Exercise task: Copy out, character for character, the records from the line that contains "Image resolution: width=1397" through the line that contains "The image size is (1456, 819). What", including both of those lines and nothing else.
═════ Dataset rows ═════
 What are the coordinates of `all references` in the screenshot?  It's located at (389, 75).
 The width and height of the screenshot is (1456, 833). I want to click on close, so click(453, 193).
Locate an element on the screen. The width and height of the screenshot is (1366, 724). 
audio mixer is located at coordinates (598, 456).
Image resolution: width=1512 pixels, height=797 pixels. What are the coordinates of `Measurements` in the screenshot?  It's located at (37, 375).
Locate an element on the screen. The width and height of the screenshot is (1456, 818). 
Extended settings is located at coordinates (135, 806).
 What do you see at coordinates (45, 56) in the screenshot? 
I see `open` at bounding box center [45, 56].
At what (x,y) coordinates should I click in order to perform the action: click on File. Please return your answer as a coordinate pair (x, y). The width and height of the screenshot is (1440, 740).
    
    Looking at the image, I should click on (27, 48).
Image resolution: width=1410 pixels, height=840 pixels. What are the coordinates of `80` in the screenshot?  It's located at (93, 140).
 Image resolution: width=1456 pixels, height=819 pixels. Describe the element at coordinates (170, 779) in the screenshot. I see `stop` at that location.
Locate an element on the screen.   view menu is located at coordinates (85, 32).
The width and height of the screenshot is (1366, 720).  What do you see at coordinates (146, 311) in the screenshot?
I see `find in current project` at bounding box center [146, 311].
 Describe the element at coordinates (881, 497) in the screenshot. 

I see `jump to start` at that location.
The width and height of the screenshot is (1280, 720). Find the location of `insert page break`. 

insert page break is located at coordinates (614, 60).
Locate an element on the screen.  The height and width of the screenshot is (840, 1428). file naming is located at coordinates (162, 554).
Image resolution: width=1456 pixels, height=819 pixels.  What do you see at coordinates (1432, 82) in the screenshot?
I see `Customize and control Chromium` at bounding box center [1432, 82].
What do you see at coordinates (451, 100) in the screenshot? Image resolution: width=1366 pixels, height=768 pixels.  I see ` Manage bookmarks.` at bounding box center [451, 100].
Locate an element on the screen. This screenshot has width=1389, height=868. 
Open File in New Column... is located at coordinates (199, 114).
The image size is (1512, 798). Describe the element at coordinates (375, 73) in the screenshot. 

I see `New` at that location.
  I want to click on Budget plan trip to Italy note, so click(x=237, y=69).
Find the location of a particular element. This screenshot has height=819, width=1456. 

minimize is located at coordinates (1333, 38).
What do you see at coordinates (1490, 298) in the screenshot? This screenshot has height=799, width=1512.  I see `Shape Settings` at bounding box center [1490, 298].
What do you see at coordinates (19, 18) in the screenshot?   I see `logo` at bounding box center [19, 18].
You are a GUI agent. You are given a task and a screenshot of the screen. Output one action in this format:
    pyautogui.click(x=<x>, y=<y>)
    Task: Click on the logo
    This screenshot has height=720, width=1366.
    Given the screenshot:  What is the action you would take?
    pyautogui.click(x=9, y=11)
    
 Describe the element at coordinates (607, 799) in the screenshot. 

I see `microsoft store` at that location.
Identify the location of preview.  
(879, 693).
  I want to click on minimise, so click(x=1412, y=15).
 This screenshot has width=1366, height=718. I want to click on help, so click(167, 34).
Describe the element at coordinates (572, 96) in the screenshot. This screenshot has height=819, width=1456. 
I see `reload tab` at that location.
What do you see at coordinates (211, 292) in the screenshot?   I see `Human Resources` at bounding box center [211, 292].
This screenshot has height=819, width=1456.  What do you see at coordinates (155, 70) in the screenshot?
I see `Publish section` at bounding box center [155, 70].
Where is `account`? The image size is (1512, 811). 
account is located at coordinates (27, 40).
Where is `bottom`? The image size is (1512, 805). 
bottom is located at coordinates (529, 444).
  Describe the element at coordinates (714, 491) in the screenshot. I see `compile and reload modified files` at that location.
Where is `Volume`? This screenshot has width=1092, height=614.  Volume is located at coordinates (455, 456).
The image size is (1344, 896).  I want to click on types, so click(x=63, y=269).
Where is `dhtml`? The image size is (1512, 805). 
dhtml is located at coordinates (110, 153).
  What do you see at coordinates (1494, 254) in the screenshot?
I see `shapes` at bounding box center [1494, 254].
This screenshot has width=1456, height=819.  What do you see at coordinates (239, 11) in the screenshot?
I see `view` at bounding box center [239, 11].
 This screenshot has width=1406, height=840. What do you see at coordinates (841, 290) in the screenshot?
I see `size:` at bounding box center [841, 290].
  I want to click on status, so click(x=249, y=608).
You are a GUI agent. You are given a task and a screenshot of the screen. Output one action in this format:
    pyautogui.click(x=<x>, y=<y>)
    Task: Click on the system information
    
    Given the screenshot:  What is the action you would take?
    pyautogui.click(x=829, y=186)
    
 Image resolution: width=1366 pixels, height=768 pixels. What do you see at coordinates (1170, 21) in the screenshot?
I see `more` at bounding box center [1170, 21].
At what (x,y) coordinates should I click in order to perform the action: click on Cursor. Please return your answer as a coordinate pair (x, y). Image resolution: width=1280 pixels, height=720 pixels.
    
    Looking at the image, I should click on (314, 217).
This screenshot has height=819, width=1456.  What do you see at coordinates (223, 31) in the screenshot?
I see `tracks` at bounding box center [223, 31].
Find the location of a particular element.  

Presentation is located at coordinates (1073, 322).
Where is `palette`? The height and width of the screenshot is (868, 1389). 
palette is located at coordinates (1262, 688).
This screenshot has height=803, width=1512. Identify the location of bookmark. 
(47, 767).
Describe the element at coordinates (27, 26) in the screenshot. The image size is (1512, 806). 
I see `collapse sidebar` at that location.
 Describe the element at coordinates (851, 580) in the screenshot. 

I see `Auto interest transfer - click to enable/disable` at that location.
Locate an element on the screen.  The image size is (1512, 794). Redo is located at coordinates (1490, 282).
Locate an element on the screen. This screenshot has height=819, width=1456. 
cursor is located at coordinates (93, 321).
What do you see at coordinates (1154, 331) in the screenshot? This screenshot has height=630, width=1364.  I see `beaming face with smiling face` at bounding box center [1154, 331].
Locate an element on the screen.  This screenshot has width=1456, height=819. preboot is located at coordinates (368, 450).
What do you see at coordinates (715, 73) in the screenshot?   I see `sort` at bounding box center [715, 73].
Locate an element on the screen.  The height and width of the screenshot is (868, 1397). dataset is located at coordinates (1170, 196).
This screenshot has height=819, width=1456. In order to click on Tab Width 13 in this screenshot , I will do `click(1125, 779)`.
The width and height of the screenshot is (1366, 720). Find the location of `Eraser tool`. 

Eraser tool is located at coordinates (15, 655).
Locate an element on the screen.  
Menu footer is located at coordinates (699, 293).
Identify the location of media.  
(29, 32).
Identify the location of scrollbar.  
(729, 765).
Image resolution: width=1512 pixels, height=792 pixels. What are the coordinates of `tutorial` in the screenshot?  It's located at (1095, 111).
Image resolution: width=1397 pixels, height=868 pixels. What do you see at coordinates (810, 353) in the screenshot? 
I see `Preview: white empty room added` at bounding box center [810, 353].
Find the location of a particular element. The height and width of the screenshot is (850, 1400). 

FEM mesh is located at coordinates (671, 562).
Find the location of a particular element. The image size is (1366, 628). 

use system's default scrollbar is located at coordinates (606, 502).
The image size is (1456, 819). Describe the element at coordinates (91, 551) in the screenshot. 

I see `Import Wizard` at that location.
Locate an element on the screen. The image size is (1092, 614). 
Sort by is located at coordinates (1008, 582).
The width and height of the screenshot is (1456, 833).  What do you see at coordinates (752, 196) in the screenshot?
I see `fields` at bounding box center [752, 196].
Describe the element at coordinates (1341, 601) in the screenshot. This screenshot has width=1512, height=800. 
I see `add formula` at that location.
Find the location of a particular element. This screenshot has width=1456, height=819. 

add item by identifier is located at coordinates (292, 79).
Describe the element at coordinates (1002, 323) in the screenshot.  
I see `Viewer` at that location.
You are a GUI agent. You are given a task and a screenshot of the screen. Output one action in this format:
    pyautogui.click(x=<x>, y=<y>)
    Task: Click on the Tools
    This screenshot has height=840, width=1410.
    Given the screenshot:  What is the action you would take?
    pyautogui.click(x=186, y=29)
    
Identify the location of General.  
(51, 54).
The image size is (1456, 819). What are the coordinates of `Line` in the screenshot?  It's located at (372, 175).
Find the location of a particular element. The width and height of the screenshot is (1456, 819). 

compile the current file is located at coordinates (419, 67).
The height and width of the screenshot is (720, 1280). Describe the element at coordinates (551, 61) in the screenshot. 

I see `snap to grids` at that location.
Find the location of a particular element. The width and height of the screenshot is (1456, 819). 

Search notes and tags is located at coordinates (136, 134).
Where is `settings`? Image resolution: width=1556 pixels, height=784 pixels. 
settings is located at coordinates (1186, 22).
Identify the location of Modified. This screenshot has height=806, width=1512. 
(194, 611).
═════
Response to this exercise:
Image resolution: width=1397 pixels, height=868 pixels. What do you see at coordinates (810, 353) in the screenshot? 
I see `Preview: white empty room added` at bounding box center [810, 353].
Find the location of a particular element. The height and width of the screenshot is (850, 1400). 

FEM mesh is located at coordinates (671, 562).
Find the location of a particular element. The image size is (1366, 628). 

use system's default scrollbar is located at coordinates (606, 502).
The image size is (1456, 819). Describe the element at coordinates (91, 551) in the screenshot. 

I see `Import Wizard` at that location.
Locate an element on the screen. The image size is (1092, 614). 
Sort by is located at coordinates (1008, 582).
The width and height of the screenshot is (1456, 833).  What do you see at coordinates (752, 196) in the screenshot?
I see `fields` at bounding box center [752, 196].
Describe the element at coordinates (1341, 601) in the screenshot. This screenshot has width=1512, height=800. 
I see `add formula` at that location.
Find the location of a particular element. This screenshot has width=1456, height=819. 

add item by identifier is located at coordinates (292, 79).
Describe the element at coordinates (1002, 323) in the screenshot.  
I see `Viewer` at that location.
You are a GUI agent. You are given a task and a screenshot of the screen. Output one action in this format:
    pyautogui.click(x=<x>, y=<y>)
    Task: Click on the Tools
    This screenshot has height=840, width=1410.
    Given the screenshot:  What is the action you would take?
    pyautogui.click(x=186, y=29)
    
Identify the location of General.  
(51, 54).
The image size is (1456, 819). What are the coordinates of `Line` in the screenshot?  It's located at (372, 175).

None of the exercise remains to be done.